The sequence of laying building materials on the floor is carried out in several stages:

  • Using a notched trowel, the concrete base is covered with a layer of glue up to 2 mm. Please note that it is best to apply the glue in small sections so that you have time to lay out plywood sheets before the adhesive begins to set;
  • According to the previously drawn diagram, plywood is laid on the concrete. It is recommended to roll the sheet with a heavy roller;
  • The sheets must be additionally secured using self-tapping screws with dowels around the perimeter and diagonally. It is recommended to fix the screws at a distance of 150 - 200 mm from each other; there should be a distance of at least 20 mm between the wall and the flooring. The diameter of the holes for the self-tapping screws should be of such a size that when screwed in, its head is recessed;
  • To get rid of minor differences in the heights of adjacent sheets, eliminate burrs and other minor defects, process the laid sheets with a grinding machine or sandpaper.

Checking work

Any covering can be laid on a smooth, treated floor. But before this, it is important to check the work and eliminate all errors if found.

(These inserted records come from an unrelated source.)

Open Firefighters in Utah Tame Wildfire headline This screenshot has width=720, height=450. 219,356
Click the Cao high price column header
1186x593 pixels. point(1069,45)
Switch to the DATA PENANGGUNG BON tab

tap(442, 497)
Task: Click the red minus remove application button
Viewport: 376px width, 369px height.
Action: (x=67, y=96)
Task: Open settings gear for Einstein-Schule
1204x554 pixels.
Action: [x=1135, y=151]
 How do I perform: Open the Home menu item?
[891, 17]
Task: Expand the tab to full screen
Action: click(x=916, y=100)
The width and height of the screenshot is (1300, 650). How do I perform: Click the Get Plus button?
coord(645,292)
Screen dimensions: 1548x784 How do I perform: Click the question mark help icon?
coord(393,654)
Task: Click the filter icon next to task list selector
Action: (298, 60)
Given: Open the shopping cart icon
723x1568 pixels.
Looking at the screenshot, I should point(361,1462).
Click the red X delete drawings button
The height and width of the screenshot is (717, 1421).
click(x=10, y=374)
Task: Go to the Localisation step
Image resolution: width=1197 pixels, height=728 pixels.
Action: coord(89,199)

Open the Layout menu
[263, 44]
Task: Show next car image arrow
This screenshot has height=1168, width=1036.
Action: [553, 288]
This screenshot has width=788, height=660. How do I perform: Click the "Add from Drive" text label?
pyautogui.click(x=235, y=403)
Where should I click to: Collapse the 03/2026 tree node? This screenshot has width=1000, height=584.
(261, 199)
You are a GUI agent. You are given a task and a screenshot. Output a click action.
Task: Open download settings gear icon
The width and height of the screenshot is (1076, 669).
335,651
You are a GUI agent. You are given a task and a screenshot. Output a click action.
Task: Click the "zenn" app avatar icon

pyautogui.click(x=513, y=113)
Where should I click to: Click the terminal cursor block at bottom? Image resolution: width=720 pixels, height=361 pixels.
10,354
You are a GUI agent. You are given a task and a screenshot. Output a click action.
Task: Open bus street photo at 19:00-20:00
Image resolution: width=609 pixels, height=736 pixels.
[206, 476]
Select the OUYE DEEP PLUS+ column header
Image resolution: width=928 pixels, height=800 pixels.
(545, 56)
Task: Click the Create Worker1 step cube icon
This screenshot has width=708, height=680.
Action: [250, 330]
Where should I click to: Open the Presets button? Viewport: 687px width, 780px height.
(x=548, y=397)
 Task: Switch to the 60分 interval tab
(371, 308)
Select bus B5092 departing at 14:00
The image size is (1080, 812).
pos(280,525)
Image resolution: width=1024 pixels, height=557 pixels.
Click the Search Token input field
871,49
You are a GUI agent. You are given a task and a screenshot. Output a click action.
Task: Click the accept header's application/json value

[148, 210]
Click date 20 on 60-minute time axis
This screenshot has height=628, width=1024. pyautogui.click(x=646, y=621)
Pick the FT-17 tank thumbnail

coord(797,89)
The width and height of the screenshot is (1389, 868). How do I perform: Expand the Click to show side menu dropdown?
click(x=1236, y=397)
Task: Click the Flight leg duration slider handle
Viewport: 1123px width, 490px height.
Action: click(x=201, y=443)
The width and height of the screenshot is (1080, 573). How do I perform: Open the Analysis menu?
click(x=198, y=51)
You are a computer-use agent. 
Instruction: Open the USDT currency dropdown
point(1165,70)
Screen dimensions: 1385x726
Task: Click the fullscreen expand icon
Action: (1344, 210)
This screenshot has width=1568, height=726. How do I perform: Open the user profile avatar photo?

It can be done in three stages:

  • there should be gaps between the elements, and it is also important to check the distance between the walls and the installation;
  • the permissible discrepancy in surface height should be within 2 mm;
  • It is important to check that there is no air space between the plywood and the concrete. To do this, you need to gently knock wooden block or with a hammer of the same material on the surface. The sound should not be dull.

Conclusion

Plywood sheets are a strong, durable material that is practically not subject to deformation. Sheets laid on frozen concrete screed, This perfect solution for private houses, apartments, where differences in floor levels are a real problem.

Environmental friendliness of the material, its strength, affordable cost, possibility self-installation will delight every potential buyer.